Good news for those of you living within the Ninth Circuit — your right to tattoo others has been held "fully protected by the First Amendment."
In Anderson v. Hermosa Beach, decided September 9, the panel struck down a local ordinance that basically imposed a total ban on tattoo parlors within the city of Hermosa Beach, California. Municipal Code section 17.06.070 provides zoning for a wide variety of businesses, but not these. So in Hermosa Beach, you could operate an "adult" business, gun shop, or fortune teller (or, ideally, some combination of all three), but you couldn't run a tattoo parlor.
The plaintiff owns a tattoo parlor in Los Angeles and wanted to open one in Hermosa Beach, but his request for a permit was denied. He sued, arguing that the ban violated the First Amendment. The district court ruled that tattooing was not protected expression, at least on the part of the tattooer, largely because the tattooee decides what he or she wants on his or her body. That court therefore applied the "rational basis" test, and that meant Anderson lost.
On appeal, the Ninth Circuit said its first task was "to determine whether tattooing is (1) purely expressive activity or (2) conduct that merely contains an expressive component." In other words, is it like writing, which always expresses something, or more like burning a draft card, which might express something (e.g. I don't want to get shot) or might not (if you are just trying to start a fire?). The court found there was no dispute that a tattoo itself is protected "speech" even if it doesn't consist of words.
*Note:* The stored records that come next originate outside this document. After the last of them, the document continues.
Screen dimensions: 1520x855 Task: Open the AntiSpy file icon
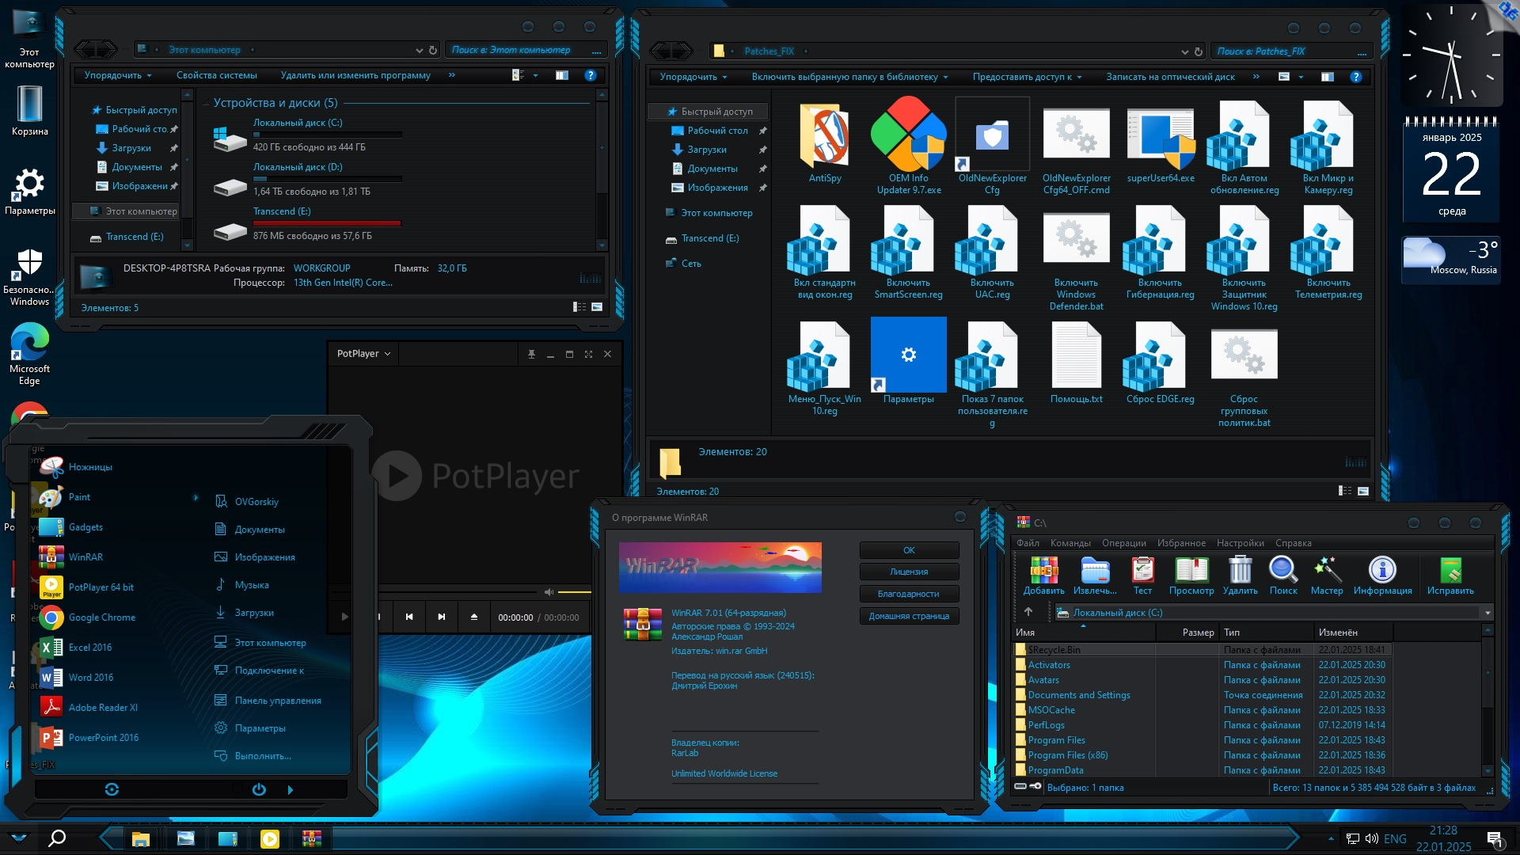click(824, 135)
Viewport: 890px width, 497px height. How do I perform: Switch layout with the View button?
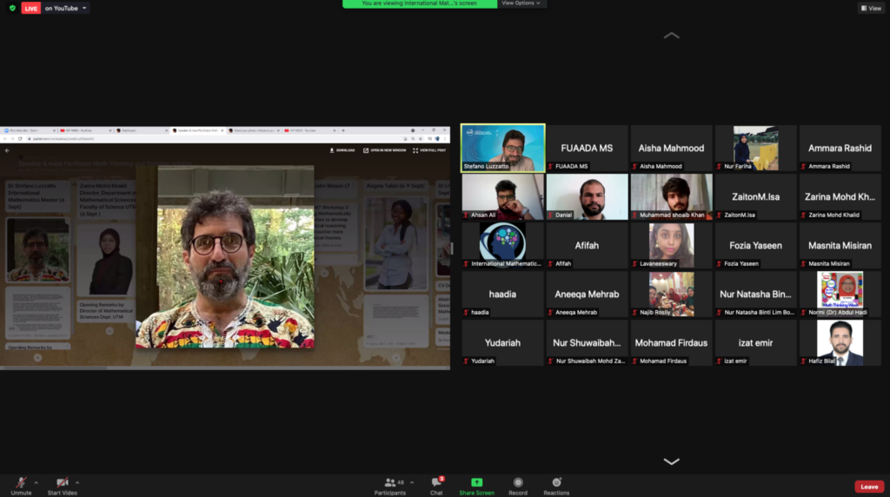click(x=871, y=8)
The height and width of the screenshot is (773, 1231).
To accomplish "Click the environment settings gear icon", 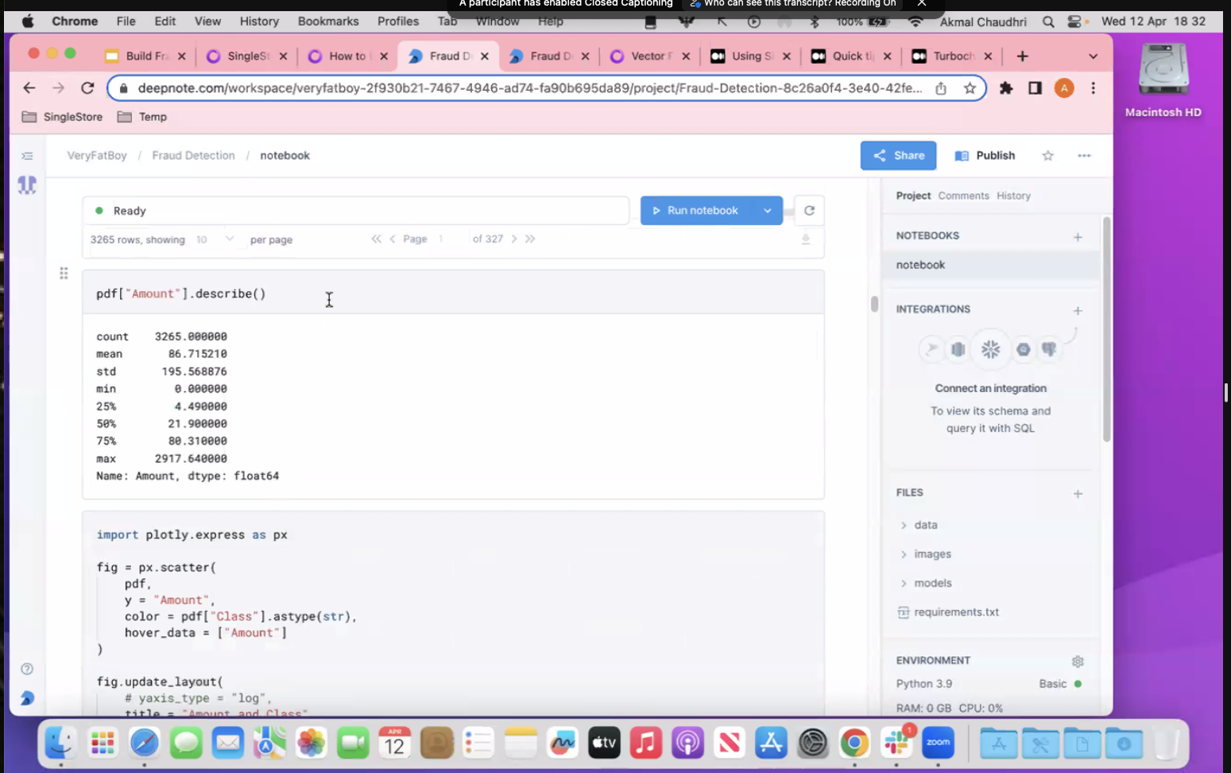I will (x=1078, y=661).
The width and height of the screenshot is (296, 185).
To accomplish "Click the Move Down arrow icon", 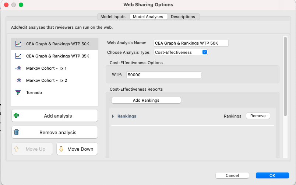I will [x=61, y=149].
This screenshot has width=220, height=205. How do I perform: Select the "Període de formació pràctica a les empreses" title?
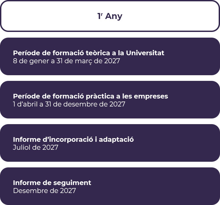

Disagreeing with other courts, it then held that the process of tattooing someone must also be protected, because you can't separate the process from the tattoo itself.
Having decided that, the remaining question was whether the ordinance was a valid "time, place or manner" restriction, and given that it imposed a complete ban the answer to that was a pretty obvious "no." As a result, Hermosa Beach residents who want to get inked will be able to do so much closer to home.
If you are interested in the history of the tattoo, and who isn't, the opinion cites to what look like pretty interesting sources. One to consider: Mark Gustafson, The Tattoo in the Later Roman Empire and Beyond, in the book Written on the Body: The Tattoo in European and American History (Reaktion Books 2000).